Several people have asked me for a response to Eugene Kaspersky’s views on Apple, as expressed at Infosecurity Europe last week, suggesting that Apple is ten years behind on security. But having spent some time on an analysis that no-one has used, I guess I’ll use it here – it has, after all been a busy few weeks in the Mac security world, and I haven’t posted here for a while.
There’s certainly a temptation – which Kaspersky clearly couldn’t resist – to make a comparison with Microsoft about ten years ago when it became aware that it needed to clean up its security act and launched the Trustworthy Computing initiative. But is it a fair comparison? At that time Microsoft had attracted a great deal of criticism from the security community over the years, not least for its first ineffective attempt at maintaining an anti-malware utility and the way in which it had tried to dismiss the start of the macro virus epidemic as a “prank macro”. And that in turn generated a certain amount of sour amusement when the company suddenly presented itself as eager to review its (in)secure coding practice while appearing to its customers as the fount of all security knowledge. The fact is, though, that Microsoft has learned a great deal from those early criticisms and made a very substantial contribution to the raising of security standards in the Windows world on many levels. (Consider, for example, its very effective work on taking down some high-profile botnets.)
However, Apple now is not Microsoft then. At that time, Microsoft was still supporting a consumer product range (the Windows 9x series) that couldn’t be hardened to a degree comparable with its NT-derived range, which was intended to be developed as an environment whose internals were more comparable to Unix or VMS than to the consumer-oriented Windows versions that preceded Windows 2000. In fact, the NT-derived range was far more resilient in many respects and only really became seriously risk when it began to replace the 9.x range and so became the target of choice for more attackers.

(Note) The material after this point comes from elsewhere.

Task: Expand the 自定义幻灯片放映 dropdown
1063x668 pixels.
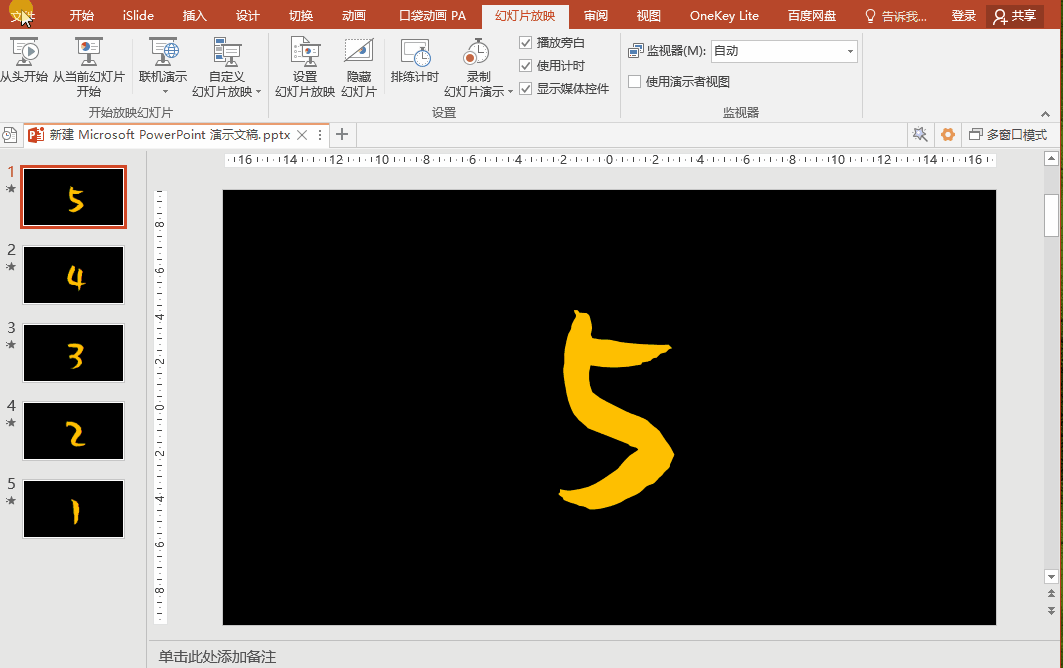Action: (258, 92)
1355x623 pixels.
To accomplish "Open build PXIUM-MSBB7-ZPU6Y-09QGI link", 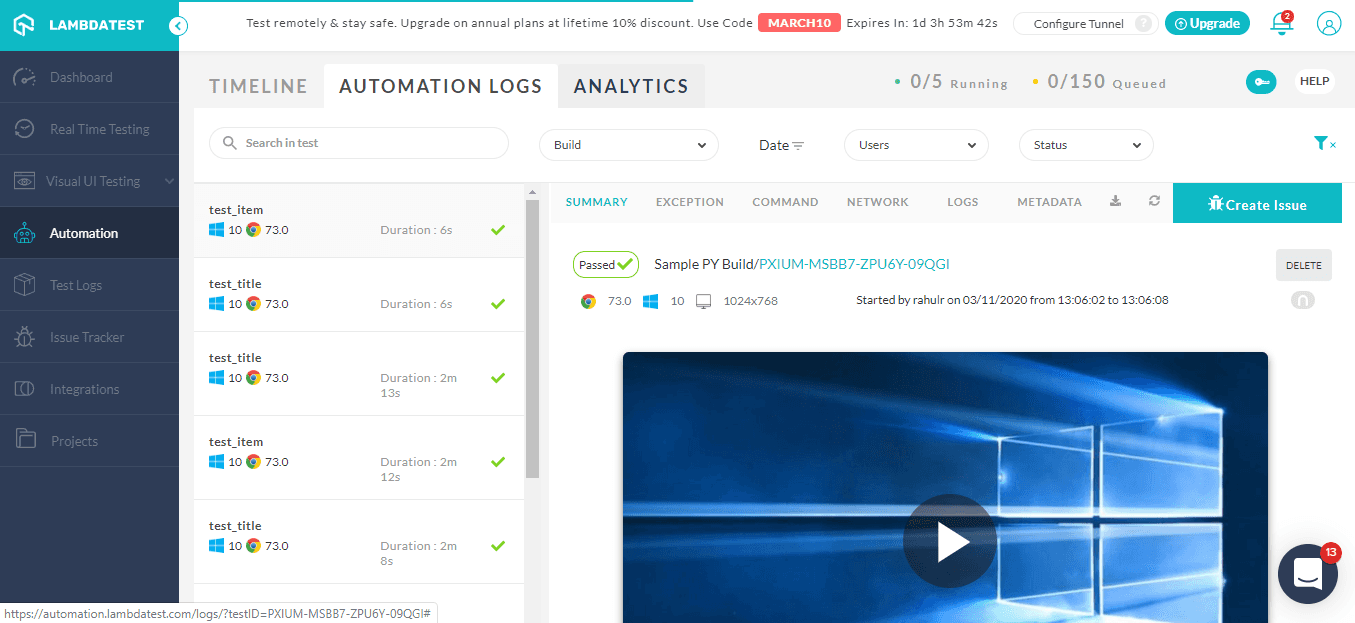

OS X was quite specifically based on Unix, and Apple’s transition to restricting its support and development of its more robust operating system was implemented far more decisively than Microsoft did: support for the Windows 9.x series wasn’t discontinued until 2006. In general terms, the development of the NT series and OS X in terms of improving system integrity using approaches such as ASLR and DEP has been very roughly parallel in recent years. You could certainly argue that if Apple’s falling behind on patching on the CVE-2012-0507 vulnerability not only argues a failure of their patching process, but is also a major factor contributor to the current problem, but in fact Apple’s patching is – generally speaking – one of the brighter aspects of its security management.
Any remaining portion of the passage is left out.